Colorado has many Sheriffs who treat their employees fairly and with respect. Those Sheriffs have good managerial skills and employ fair personnel practices in the workplace. They rarely use their office to remove employees for political expediency or reasons other than performance, and provide a minimum level of due process. As such those Sheriffs have the utmost respect of their employees and this organization. This is not about them. It is about those whose egoistical over-officious belief causes them to treat their law enforcement officers as serfs in their kingdom; promoting a departmental attitude that law enforcement officers are not entitled to their constitutional rights; or that they are only entitled to a watered down version of those rights.
This decision to try Kirk Taylor and members of his command structure comes on the heels of a nearly $900,000 jury award against Adams County Sheriff Darr (also handled by the Elkus & Sisson firm) for similar egregious behavior. This case against Taylor could easily cost the taxpayers of Pueblo County upwards of one million dollars, not to mention damages that could be personally assessed against Taylor and his involved underlings.
Sheriffs, who suffer under the misguided belief that their elected office gives them absolute power over their employees, need to understand there are consequences for certain behaviors. Make no mistake about it. The FOP support of legal actions in these legitimate cases is designed both to protect the rights of peace officers and to drive that point home. Those egoistical over-officious individuals need to understand we will act when there is legal standing into the courts for relief or damages.

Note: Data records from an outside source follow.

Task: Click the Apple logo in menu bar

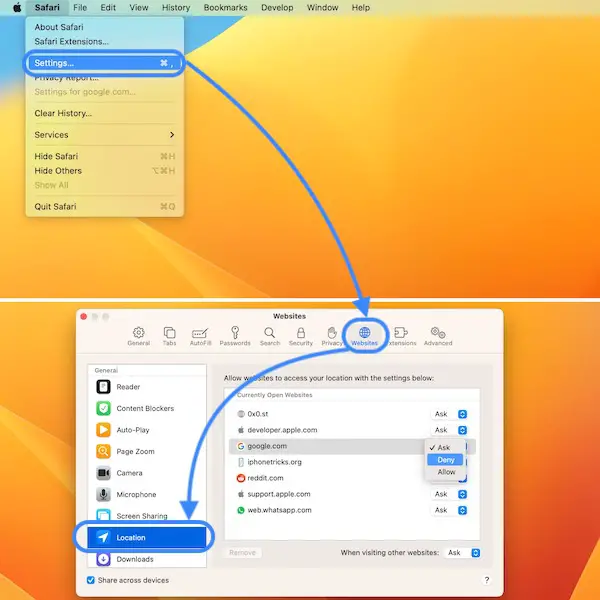Action: click(17, 8)
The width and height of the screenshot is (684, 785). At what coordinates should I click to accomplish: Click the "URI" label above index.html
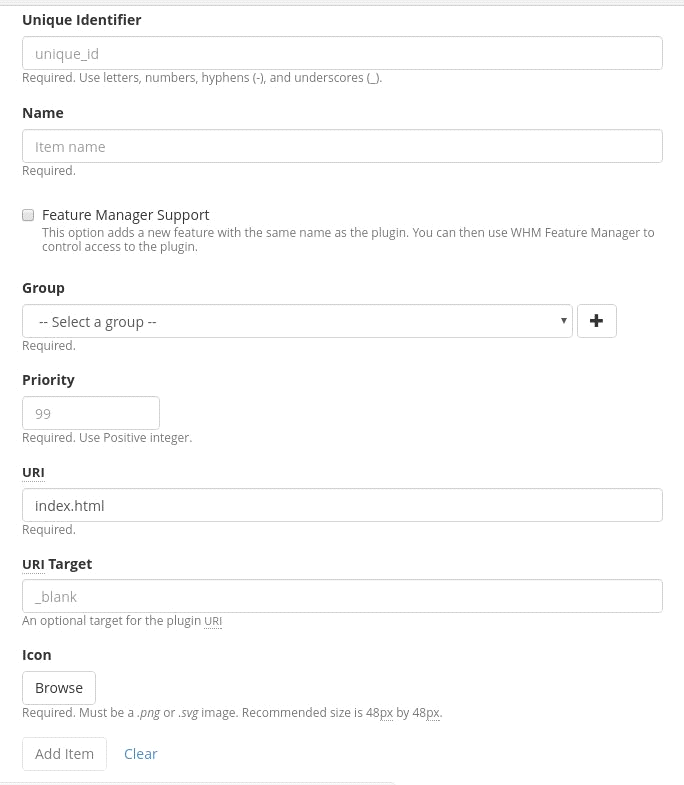point(33,472)
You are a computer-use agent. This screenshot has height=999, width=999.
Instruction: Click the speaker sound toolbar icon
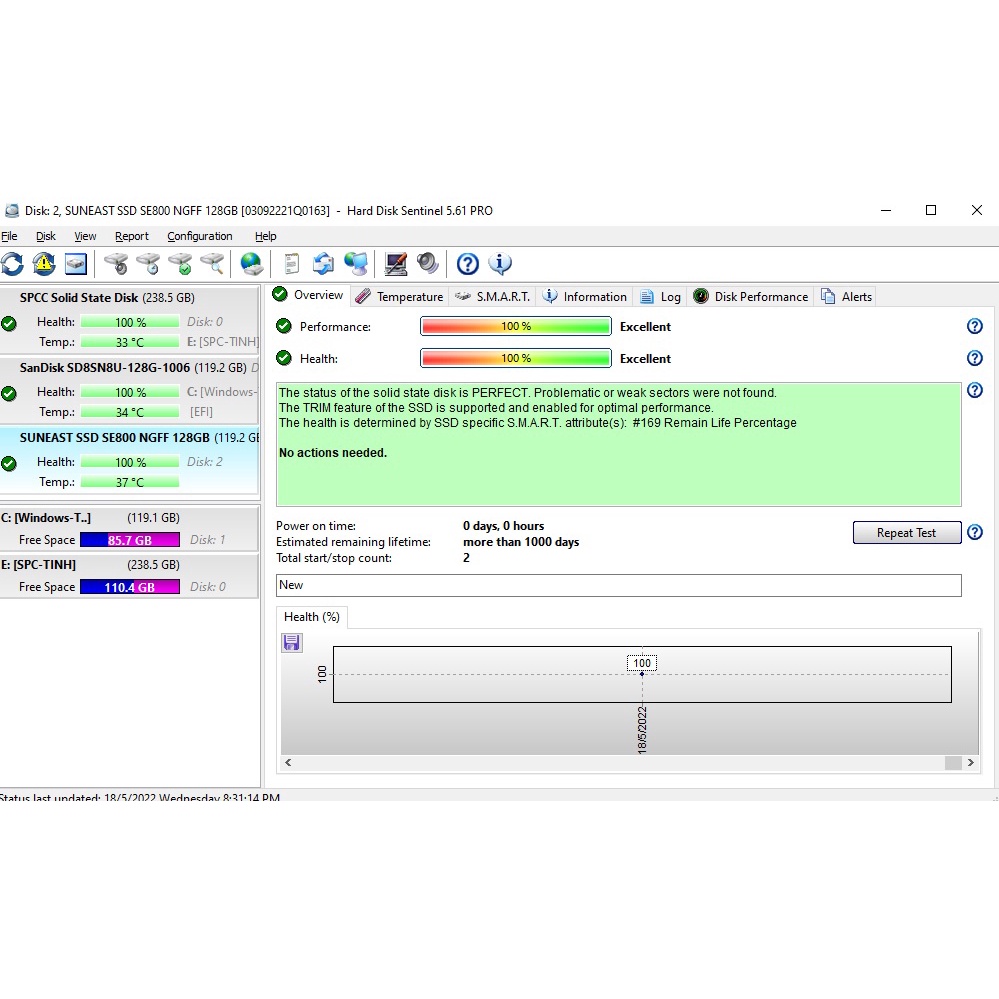(428, 264)
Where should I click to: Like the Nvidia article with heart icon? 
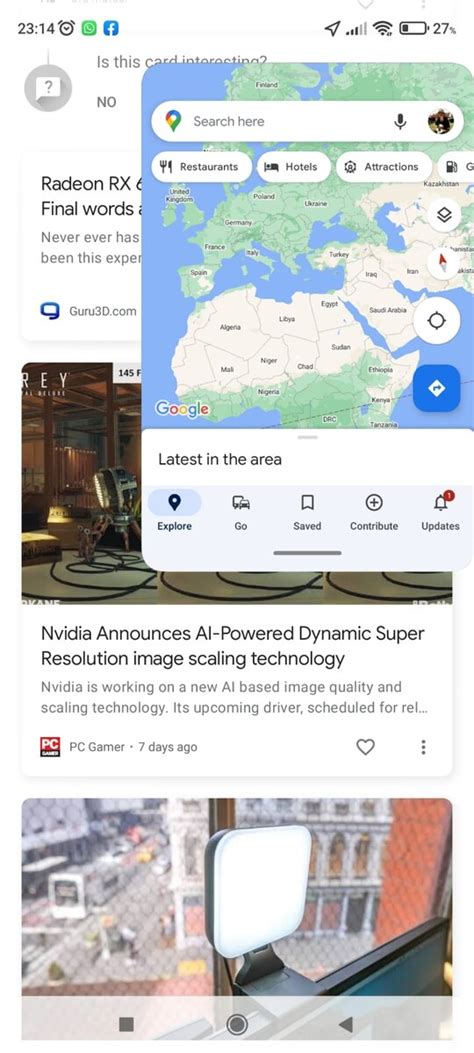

Having said that both the Darr case and the current Taylor case speak strongly for the need to establish minimum due process rights. It is an unfortunate fact that the arrogant decisions of these Sheriffs in violation of these officers' constitutional rights clearly comes at the financial sake of the taxpayers who elected them. That in and of itself is shameful. All of this could have been avoided if the current FOP due process bill HB-12-1062 were law. The result could have ended this far short of the court system, and saved the taxpayers of both counties thousands of dollars.